In recent years, wishbone suspensions and MacPherson strut suspensions have been much used as suspensions for automobiles. Among wishbone suspensions, a double wishbone suspension supports a wheel and a tire through a link mechanism having a parallelogram shape constituted by an upper arm and a lower arm. With a double wishbone suspension, when the wheel moves up and down due to input from the road surface, the kingpin inclination and the camber angle do not readily deviate, making it easy to stably maintain the area of contact between the tire and the road surface. A multi-link suspension which is a variation on a double wishbone suspension is also much used as a suspension for automobiles.
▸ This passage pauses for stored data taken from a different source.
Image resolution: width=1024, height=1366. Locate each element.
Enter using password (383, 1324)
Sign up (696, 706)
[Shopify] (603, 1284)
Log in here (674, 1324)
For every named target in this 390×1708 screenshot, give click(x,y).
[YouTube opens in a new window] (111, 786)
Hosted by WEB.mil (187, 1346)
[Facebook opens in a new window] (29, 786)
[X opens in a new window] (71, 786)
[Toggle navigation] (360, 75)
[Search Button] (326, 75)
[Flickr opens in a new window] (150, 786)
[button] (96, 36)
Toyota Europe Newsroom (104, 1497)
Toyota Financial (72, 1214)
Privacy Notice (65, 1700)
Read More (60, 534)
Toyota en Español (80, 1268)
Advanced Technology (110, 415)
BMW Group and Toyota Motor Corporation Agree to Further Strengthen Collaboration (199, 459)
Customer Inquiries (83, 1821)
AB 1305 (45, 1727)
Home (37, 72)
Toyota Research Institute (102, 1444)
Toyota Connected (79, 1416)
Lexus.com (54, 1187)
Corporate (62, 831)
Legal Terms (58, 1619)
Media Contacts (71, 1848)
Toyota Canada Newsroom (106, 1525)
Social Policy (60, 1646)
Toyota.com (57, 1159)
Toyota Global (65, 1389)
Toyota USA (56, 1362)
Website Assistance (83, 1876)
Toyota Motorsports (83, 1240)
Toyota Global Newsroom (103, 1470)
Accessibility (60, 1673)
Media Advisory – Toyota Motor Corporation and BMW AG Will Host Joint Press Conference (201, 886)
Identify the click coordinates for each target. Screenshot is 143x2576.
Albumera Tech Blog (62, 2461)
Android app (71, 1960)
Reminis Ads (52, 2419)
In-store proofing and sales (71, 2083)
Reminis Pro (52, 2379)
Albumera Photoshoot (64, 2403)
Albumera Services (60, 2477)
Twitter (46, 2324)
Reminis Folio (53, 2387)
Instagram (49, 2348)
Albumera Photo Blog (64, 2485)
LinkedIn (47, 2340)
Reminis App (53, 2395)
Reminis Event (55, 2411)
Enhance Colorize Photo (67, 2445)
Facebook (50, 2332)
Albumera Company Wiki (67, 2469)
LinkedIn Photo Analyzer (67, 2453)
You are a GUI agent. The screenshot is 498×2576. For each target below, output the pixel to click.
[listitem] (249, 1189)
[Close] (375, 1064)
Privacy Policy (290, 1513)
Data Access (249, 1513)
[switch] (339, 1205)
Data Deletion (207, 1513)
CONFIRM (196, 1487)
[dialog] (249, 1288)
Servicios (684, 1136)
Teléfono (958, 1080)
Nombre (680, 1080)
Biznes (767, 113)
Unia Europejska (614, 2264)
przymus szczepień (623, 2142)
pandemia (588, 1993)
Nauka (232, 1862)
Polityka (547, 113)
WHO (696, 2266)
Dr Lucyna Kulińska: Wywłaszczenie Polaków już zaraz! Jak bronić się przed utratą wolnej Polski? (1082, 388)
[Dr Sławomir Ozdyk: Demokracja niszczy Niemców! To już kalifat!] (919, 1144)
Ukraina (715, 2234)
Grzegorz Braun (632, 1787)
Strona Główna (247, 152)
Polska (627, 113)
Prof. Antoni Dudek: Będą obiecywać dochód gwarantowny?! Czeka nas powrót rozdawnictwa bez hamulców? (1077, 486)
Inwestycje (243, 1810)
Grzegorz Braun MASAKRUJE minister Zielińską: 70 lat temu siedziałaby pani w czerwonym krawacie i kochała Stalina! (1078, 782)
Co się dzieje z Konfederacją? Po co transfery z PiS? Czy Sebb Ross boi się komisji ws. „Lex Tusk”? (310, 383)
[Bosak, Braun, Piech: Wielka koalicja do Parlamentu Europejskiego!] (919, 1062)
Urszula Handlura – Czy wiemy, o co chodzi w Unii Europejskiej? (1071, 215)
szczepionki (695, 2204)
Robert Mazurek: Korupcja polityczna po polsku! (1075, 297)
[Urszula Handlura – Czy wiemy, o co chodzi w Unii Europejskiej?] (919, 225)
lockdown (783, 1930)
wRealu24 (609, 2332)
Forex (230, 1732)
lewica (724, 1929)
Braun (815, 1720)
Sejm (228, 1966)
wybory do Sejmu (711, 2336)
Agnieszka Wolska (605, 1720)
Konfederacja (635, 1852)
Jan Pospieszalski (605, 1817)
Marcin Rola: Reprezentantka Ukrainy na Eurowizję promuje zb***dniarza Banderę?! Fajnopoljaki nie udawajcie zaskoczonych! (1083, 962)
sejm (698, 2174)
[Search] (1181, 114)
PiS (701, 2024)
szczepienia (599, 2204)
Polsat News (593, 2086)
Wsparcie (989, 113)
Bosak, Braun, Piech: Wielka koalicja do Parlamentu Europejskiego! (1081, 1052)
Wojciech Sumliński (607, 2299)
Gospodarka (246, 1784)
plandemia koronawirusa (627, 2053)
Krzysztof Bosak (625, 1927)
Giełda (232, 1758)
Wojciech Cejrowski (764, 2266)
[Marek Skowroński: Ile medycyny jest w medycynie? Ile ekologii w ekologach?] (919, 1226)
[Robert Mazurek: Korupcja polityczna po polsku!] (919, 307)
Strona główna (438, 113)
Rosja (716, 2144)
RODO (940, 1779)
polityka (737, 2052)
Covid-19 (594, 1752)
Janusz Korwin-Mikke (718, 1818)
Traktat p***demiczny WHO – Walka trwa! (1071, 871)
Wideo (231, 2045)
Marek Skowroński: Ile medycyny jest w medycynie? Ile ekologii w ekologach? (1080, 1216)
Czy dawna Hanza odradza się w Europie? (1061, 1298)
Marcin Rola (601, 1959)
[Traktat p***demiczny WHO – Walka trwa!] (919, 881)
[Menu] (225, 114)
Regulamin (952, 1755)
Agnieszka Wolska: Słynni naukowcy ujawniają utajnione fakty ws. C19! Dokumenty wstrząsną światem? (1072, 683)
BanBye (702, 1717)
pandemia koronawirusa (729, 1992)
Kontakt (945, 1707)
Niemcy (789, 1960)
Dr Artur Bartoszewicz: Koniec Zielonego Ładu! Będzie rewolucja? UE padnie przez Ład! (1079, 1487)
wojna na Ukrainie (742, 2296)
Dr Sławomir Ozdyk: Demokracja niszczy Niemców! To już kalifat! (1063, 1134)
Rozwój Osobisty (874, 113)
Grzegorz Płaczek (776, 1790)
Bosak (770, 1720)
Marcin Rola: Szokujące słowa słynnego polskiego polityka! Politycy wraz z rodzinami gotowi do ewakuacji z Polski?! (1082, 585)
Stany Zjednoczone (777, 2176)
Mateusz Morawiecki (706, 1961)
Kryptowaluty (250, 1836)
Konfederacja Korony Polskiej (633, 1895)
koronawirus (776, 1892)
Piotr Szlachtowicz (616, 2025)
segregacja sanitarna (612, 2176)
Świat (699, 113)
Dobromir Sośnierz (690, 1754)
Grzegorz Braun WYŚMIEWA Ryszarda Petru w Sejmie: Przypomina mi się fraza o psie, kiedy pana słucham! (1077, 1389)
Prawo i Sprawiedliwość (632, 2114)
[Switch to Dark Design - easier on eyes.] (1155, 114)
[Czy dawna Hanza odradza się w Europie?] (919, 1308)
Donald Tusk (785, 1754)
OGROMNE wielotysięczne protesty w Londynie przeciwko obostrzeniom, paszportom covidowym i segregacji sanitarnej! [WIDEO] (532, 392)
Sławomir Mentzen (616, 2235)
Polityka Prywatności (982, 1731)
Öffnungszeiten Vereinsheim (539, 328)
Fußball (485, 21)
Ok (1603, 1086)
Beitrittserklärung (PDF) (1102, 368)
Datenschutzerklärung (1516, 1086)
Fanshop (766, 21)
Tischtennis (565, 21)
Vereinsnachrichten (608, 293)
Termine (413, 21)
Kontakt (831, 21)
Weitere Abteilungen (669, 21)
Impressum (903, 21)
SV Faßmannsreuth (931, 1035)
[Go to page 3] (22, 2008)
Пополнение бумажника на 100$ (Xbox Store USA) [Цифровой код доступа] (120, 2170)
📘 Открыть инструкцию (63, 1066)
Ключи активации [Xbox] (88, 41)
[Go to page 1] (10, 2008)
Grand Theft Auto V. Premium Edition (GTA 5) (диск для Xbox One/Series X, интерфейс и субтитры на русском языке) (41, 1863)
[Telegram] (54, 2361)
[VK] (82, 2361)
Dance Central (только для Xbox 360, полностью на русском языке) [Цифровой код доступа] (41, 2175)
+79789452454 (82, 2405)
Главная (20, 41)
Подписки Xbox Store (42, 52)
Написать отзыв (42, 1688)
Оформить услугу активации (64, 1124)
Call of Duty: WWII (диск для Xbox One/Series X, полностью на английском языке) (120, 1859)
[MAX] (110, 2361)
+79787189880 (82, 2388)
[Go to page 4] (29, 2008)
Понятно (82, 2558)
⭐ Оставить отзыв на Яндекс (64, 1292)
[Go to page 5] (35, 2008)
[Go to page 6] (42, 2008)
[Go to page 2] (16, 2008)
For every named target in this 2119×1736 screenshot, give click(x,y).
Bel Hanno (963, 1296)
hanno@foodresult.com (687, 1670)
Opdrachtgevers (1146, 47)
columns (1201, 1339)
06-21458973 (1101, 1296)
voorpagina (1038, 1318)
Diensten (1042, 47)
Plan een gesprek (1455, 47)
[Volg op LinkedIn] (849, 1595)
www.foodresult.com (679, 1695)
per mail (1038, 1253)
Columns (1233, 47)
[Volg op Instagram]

An arm material for an upper arm (also called an upper control arm) and a lower arm, which are structural components of a double wishbone suspension and a multi-link suspension (collectively referred to in this description as a “double wishbone suspension”), has heretofore been manufactured by welding of parts formed by press working of a steel sheet, by punching of a thick plate, by forging of an aluminum alloy, and similar methods.
In recent years, decreasing the weight of automobiles has been promoted as a countermeasure against global warming. A double wishbone suspension tends to become larger in structure than a MacPherson strut suspension, so its weight tends to increase. For this reason, there is a strong demand for further decreases in weight, decreases in size, increases in strength, and decreases in the cost of structural parts such as upper arms and lower arms of double wishbone suspensions.
Patent Document 1 discloses an invention pertaining to a wishbone suspension having an upper arm which is formed into the shape of an A by bending of a single metal sheet and which has an upper portion, an inner flange, and an outer flange. A ball joint support portion is provided at the outer end in the widthwise direction of the vehicle body on the upper portion of the arm. A bush support portion is provided on the inner end in the widthwise direction of the vehicle body on the inner flange. The inner flange and the outer flange are formed so that on the outer side in the widthwise direction of the vehicle body, the length in the vertical direction of the outer flange is longer than the length in the vertical direction of the inner flange. In addition, the inner flange and the outer flange are formed so that on the inner side in the widthwise direction of the vehicle body, the length in the vertical direction of the inner flange is longer than the length in the vertical direction of the outer flange. That invention can reduce the weight and increase the stiffness of an upper arm.
That upper arm is manufactured by bending a base material comprising a single metal sheet into the shape of an A. Therefore, manufacturing costs are necessarily high, and there is unavoidably a bending limit. This makes it difficult to form a shape which is ideal from the standpoint of performance, and yield is poor.
In addition, there are demands for further increases in the strength of this type of upper arms.
Patent Document 2 discloses an arm for a suspension having a double tube structure in locations requiring strength. According to that invention, a suspension arm is manufactured by fitting a reinforcing pipe member at locations requiring strength, and carrying out drawing, hydroforming, and press forming to obtain a final form. That manufacturing method requires complicated working steps, so the yield of a product is poor and it is difficult to reduce costs. In addition, it has the problem that strength is markedly decreased in locations which are not reinforced.
In Patent Document 3, the present applicant disclosed an invention relating to a bending apparatus. FIG. 3 is an explanatory view schematically showing that bending apparatus 0. In that invention, as shown in FIG. 3, a product formed by bending (a bent product) is manufactured using a bending method in which a metal pipe or a metal rod (collectively referred to below as a metal pipe) 1 which is supported by a support means 2 so as to be able to move in its axial direction undergoes bending on the downstream side of the support means 2 while being fed from the upstream side to the downstream side by a feed device 3.
Namely, a high frequency heating coil 5 rapidly locally heats the metal pipe 1 on the downstream side of the support means 2 to a temperature at which quenching is possible. On the downstream side of the high frequency heating coil 5, a water cooling device 6 rapidly cools the heated metal pipe 1. A movable roller die 4 has at least one pair of rolls 4a which can support the metal pipe 1 as it is being fed. The movable roller die 4 imparts a bending moment to the portion of the metal pipe 1 which was heated to a high temperature by moving two-dimensionally or three-dimensionally on the downstream side of the cooling device 6, thereby performing bending of the metal pipe 1. According to that invention, a bent product can be manufactured with a high operating efficiency while achieving a desired working accuracy.